The company’s emissions have increased 48 per cent since 2019.

Last year, its greenhouse gas emissions increased by 13 per cent as it ramped up computer power to support the AI transition.

Google’s annual water usage also increased 17 per cent to 23 gigalitres.

Other large tech companies such as Meta and Microsoft have set similar targets, and face similar decarbonisation challenges.

RAND predicts a single training run of an AI model could require 1GW of capacity by 2028 and 8GW by 2030.

But breakthroughs in the energy efficiency of the graphics processing units themselves could reduce electricity requirements and a potential lack of data to train models could also slow growth, according to RAND’s report.

AI is also helping to optimise renewable energy technology such as solar and wind while also assisting analysis of energy networks and weather observations.

Can you opt out of AI (and reduce emissions)?

Unlike some of the other websites, you can’t disable the AI which automatically runs for Google searches.

A screenshot of a google search asking if you can turn off AI Overview with the AI answer saying you cannot.

Google does not currently let you disable the AI assistance for its searches. (Google)

Professor Lee said AI searches provided valuable data to Google during development to see if their models were effective.

He thought the use of AI for all search in the future might depend upon how expensive it becomes to run.

“Google might ask users to opt-in or subscribe for premium features,” Professor Lee said.

But Dr Selvan believes we may already be coming to a point past having opt-outs.

“I expect that generative AI models will become pervasive, and classic search as we know will get phased out in the coming years,” he said.
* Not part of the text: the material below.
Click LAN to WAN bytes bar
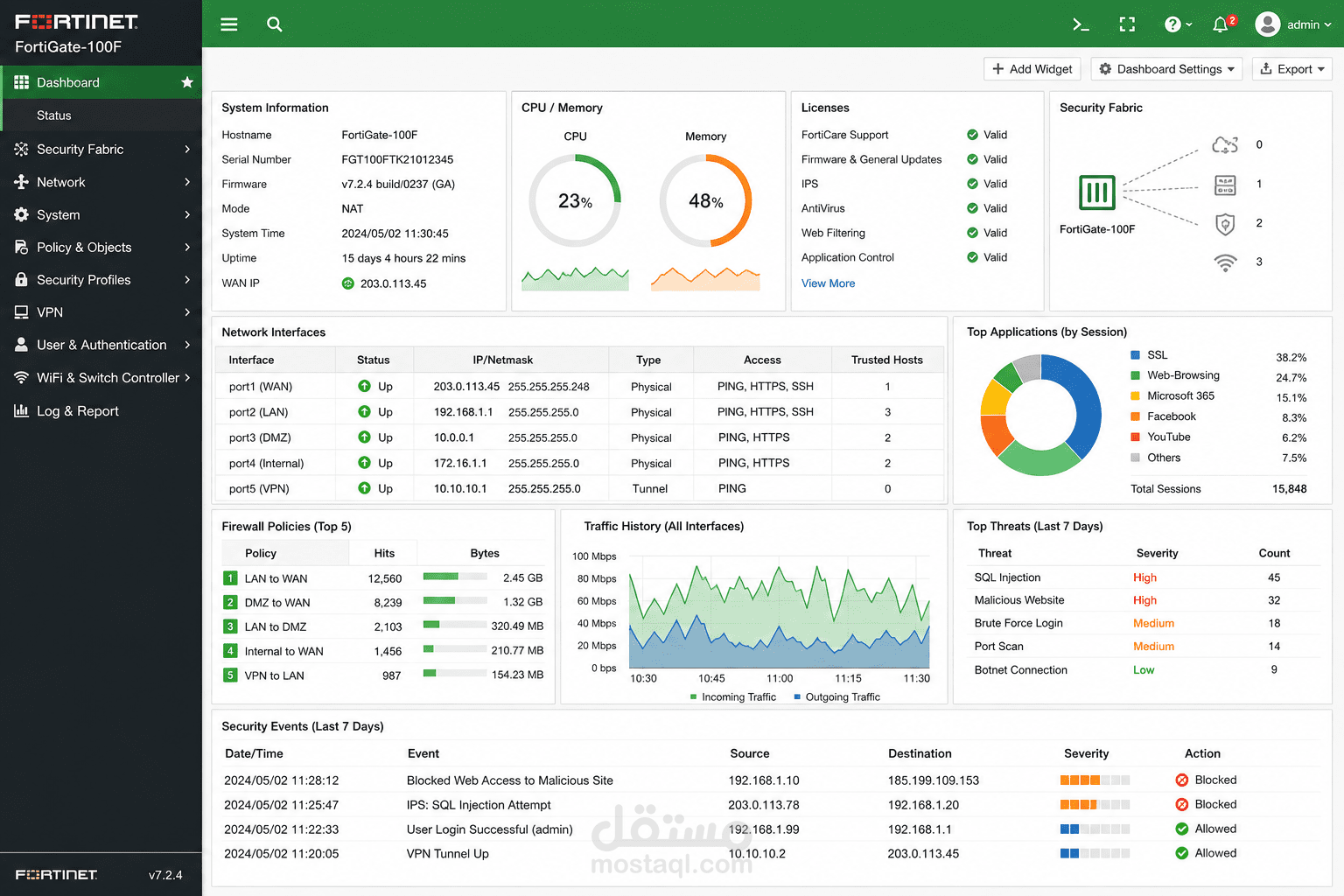Screen dimensions: 1344x896 coord(455,577)
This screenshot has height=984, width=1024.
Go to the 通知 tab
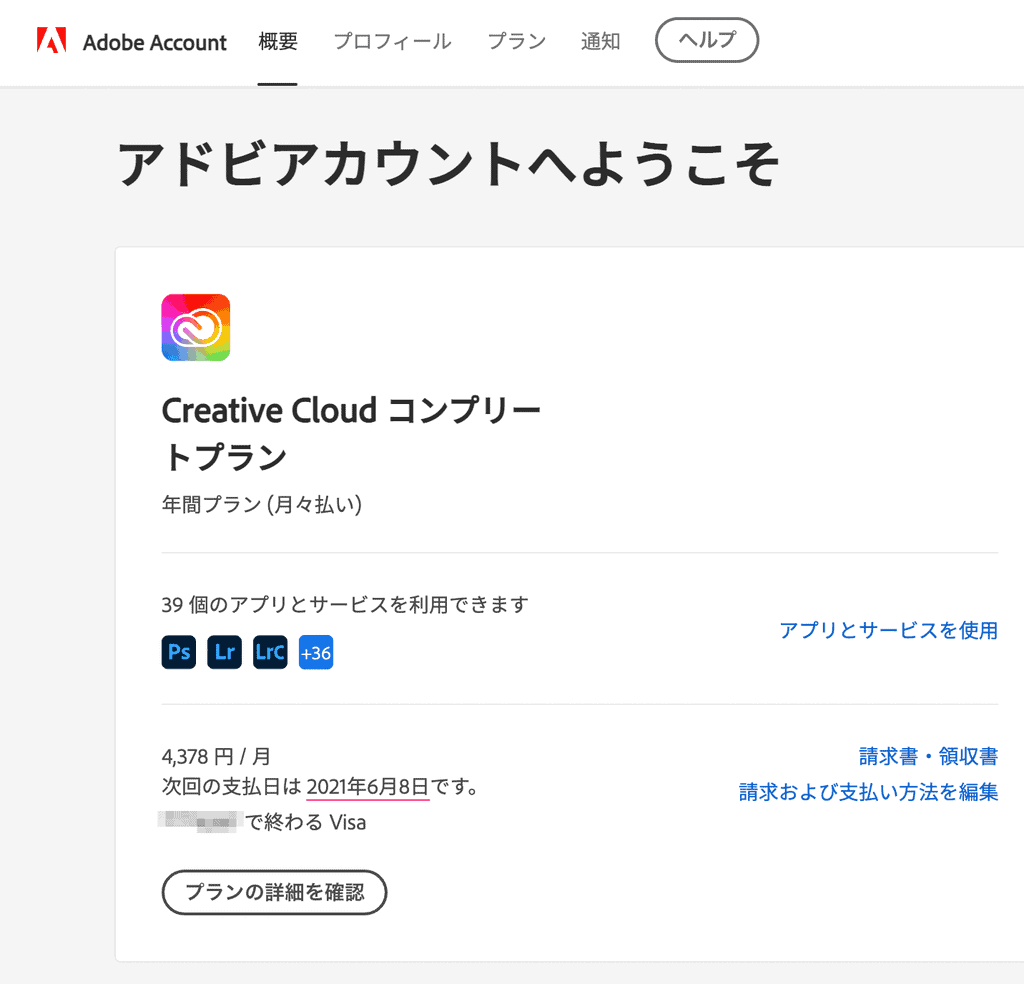(600, 42)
Dr Ren said not only should there be an opt-out option for users, but energy and water usage should be disclosed too.

“This level of disclosure and transparency would allow users to better understand the cost of their interactions and promote more sustainable AI usage,” he said.

Among open and closed AI models there is a lack of transparency around the resources they use in easy-to-understand terms for consumers.

Dr Selvan said there should be an industry standard to measure the environmental sustainability of the sector.

The International Organisation for Standardisation is due to issue a set of criteria for AI sustainability this year.

Energy and water consumption, carbon footprint, waste, system life cycles and supply chains are all set to be included.

But it will still be some time yet if companies adopt the principles and the true extent of sustainability issues is revealed — or if the Jevons paradox comes to pass.